Misurare i risultati conseguiti per diffondere la cultura digitale
“Mi ha colpito, nella presentazione del Rapporto, che a fronte di molte risorse investite si faccia ancora fatica a quantificare i vantaggi per i cittadini”, ha sostenuto, uno degli attori della tavola rotonda sul contributo delle regioni all’Agenda Digitale, Matteo Lepore, presidente della commissione innovazione di Anci. E ha suggerito: “Per capire se gli investimenti che facciamo vanno nella giusta direzione dovremmo tener conto maggiormente del punto di vista dei cittadini e delle imprese che devono utilizzare i servizi”.

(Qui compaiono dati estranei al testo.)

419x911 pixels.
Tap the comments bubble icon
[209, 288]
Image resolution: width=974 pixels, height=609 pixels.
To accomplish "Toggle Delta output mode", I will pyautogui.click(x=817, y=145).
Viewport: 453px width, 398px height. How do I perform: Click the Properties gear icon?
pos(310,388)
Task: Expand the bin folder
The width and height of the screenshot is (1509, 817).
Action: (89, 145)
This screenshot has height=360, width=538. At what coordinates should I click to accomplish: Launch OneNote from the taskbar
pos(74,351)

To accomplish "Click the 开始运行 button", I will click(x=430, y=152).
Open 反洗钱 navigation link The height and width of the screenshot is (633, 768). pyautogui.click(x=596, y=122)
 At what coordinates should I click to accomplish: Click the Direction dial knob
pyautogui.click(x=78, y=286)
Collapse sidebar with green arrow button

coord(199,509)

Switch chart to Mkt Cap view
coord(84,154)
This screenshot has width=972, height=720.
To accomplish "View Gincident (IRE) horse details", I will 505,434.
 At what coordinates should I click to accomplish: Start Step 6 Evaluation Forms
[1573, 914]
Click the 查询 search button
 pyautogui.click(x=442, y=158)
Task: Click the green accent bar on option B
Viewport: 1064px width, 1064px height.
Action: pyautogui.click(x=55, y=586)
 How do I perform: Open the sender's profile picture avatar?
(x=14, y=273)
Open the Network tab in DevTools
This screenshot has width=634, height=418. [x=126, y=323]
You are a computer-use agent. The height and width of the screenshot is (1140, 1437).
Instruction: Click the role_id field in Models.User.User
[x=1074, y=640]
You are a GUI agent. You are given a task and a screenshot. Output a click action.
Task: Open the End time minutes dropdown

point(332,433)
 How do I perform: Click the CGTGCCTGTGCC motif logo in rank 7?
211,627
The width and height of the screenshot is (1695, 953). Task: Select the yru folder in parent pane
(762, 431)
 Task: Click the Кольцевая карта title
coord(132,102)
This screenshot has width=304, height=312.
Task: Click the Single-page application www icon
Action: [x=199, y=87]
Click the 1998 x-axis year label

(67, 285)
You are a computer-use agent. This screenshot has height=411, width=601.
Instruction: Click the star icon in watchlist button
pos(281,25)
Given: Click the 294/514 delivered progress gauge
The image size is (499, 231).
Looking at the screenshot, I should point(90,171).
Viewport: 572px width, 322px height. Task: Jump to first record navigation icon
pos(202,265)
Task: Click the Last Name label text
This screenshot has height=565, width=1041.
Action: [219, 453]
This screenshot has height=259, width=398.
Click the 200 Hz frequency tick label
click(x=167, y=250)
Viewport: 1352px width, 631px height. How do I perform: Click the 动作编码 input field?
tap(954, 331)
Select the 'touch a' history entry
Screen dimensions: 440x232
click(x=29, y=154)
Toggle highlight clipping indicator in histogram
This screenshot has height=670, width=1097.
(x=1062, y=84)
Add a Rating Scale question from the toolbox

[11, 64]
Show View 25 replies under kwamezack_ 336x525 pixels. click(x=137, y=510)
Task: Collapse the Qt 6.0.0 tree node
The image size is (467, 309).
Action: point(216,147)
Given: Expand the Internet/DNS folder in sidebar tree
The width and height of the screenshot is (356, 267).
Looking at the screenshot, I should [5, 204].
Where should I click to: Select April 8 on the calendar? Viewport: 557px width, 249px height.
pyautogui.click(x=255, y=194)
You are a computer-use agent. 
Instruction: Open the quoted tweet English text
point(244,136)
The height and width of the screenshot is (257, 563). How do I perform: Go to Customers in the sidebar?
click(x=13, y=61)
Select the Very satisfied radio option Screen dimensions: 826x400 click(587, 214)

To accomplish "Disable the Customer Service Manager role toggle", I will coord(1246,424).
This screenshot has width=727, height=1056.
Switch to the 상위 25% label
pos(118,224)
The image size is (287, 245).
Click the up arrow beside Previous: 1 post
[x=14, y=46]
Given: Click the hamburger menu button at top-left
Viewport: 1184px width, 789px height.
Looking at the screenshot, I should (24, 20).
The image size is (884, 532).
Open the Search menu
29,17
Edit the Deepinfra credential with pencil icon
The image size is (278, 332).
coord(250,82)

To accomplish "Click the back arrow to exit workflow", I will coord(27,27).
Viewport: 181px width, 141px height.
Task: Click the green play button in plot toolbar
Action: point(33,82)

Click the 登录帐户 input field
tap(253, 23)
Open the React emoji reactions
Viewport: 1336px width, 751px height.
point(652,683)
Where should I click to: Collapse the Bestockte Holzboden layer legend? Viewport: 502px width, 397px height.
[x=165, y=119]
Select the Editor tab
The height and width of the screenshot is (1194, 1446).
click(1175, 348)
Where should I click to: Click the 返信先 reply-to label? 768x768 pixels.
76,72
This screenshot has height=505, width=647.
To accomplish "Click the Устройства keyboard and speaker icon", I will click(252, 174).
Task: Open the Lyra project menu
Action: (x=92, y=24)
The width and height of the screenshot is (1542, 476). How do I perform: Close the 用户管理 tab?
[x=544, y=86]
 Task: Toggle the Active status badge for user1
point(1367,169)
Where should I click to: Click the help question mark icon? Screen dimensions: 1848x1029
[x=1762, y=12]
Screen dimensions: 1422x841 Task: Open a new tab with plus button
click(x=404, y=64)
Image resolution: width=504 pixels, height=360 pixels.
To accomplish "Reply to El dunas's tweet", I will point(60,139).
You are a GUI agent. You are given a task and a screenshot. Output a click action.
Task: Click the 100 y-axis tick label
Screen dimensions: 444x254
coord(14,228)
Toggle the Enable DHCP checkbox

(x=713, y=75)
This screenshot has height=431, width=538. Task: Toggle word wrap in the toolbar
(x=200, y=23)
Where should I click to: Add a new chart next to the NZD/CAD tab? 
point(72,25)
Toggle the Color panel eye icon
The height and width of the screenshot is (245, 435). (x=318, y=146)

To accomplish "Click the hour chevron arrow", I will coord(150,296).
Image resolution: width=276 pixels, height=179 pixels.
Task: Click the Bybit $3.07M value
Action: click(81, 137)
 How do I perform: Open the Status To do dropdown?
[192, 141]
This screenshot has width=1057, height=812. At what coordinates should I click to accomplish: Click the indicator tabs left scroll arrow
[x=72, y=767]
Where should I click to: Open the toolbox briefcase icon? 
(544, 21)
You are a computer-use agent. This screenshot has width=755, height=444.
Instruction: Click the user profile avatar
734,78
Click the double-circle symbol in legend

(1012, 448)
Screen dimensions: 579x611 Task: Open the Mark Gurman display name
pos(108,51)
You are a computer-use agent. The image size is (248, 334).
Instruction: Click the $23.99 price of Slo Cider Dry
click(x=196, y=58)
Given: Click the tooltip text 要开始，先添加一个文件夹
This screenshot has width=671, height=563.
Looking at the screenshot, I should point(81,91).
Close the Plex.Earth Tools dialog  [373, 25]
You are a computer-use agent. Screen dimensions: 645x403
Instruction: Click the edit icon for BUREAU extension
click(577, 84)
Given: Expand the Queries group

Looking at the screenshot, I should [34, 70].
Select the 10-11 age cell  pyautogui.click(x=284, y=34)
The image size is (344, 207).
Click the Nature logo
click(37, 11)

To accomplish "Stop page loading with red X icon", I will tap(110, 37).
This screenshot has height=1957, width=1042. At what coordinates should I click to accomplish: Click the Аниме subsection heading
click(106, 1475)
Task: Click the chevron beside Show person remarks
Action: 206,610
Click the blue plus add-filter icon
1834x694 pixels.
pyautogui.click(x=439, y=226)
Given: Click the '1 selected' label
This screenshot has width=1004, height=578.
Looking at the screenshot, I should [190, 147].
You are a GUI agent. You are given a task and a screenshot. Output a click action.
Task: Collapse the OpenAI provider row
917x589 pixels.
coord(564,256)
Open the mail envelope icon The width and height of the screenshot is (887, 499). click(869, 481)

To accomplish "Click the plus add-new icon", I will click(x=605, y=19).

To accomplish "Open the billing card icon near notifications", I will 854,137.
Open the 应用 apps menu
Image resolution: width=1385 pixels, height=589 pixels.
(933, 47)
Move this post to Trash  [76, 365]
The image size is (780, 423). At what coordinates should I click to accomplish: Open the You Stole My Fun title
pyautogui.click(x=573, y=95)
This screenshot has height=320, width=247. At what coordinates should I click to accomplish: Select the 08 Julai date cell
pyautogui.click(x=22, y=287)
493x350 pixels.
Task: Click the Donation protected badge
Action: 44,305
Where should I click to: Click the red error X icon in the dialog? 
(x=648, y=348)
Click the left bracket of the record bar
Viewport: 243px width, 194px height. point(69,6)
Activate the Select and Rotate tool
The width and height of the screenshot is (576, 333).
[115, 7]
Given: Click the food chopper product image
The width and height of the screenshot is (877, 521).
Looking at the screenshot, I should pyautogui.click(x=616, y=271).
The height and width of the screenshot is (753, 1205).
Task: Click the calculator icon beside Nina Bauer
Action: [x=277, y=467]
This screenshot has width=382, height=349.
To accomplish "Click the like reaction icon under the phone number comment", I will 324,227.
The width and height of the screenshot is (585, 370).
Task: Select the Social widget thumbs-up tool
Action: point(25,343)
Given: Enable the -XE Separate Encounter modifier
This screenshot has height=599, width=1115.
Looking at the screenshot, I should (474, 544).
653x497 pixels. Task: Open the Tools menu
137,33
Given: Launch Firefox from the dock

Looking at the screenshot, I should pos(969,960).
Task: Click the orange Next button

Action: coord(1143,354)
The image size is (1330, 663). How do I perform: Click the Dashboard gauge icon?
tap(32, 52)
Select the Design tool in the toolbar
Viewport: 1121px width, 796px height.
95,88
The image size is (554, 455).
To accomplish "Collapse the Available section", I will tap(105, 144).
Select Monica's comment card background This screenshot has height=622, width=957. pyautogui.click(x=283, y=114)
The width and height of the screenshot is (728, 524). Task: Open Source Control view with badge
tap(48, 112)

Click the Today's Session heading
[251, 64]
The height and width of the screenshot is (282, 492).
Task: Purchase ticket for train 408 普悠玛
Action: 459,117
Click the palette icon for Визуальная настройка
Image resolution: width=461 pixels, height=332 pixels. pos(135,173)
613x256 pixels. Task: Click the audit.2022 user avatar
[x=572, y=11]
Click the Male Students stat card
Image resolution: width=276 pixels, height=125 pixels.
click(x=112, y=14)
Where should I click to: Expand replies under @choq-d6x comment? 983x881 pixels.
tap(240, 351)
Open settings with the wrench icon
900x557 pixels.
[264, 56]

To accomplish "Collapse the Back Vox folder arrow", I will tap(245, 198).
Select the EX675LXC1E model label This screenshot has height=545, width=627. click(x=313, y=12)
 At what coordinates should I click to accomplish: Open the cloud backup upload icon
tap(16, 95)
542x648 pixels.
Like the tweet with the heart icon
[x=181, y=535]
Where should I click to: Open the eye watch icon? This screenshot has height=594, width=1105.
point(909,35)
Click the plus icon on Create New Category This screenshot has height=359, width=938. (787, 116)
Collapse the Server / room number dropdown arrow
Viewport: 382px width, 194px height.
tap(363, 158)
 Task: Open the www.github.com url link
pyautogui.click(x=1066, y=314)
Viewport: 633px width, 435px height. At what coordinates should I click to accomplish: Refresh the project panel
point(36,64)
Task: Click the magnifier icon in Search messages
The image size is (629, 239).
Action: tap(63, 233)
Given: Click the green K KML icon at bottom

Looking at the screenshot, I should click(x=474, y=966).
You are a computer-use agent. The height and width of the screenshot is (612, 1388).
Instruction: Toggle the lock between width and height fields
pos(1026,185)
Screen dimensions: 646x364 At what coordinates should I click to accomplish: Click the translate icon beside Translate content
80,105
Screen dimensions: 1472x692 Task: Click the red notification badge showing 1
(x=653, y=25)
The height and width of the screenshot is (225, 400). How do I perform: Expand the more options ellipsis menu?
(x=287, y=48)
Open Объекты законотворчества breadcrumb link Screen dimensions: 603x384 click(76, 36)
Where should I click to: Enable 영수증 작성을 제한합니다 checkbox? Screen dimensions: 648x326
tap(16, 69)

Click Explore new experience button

Stefano Parisi, presidente di Confindustria digitale, pur riconoscendo la maggior parte delle Regioni come gli interlocutori più sensibili a questi aspetti delle amministrazioni centrali, suggerisce di valutare i ritorni in termini di produttività e di efficienza degli investimenti sulla digitalizzazione. “Nelle amministrazioni pubbliche, come nelle aziende, lo sviluppo delle tecnologie Internet può comportare importanti riduzioni dei costi, come effetto dell’aumento di produttività, e al tempo stesso il miglioramento dei servizi offerto grazie alla loro reingegnerizzazione”, ha detto. La produttività e la sua misurazione sono obiettivi prioritari anche per Alberto Daprà, presidente di Assinter (Associazione delle società per l’innovazione tecnologica nelle regioni), e vanno commisurati all’entità degli investimenti. Facendo riferimento a una recente ricerca dell’Osservatorio del Mip sulla sanità digitale, ha sottolineato che gli investimenti italiani sono risultati decisamente inferiori a quelli di altri paesi europei. Ma per incrementarli “bisogna innanzi tutto chiarire che quelli digitali sono investimenti (non spese da contenere al massimo), che possono portare grandi benefici in termini di produttività non solo alla Pubblica Amministrazione ma al sistema paese nel suo complesso”, ha detto.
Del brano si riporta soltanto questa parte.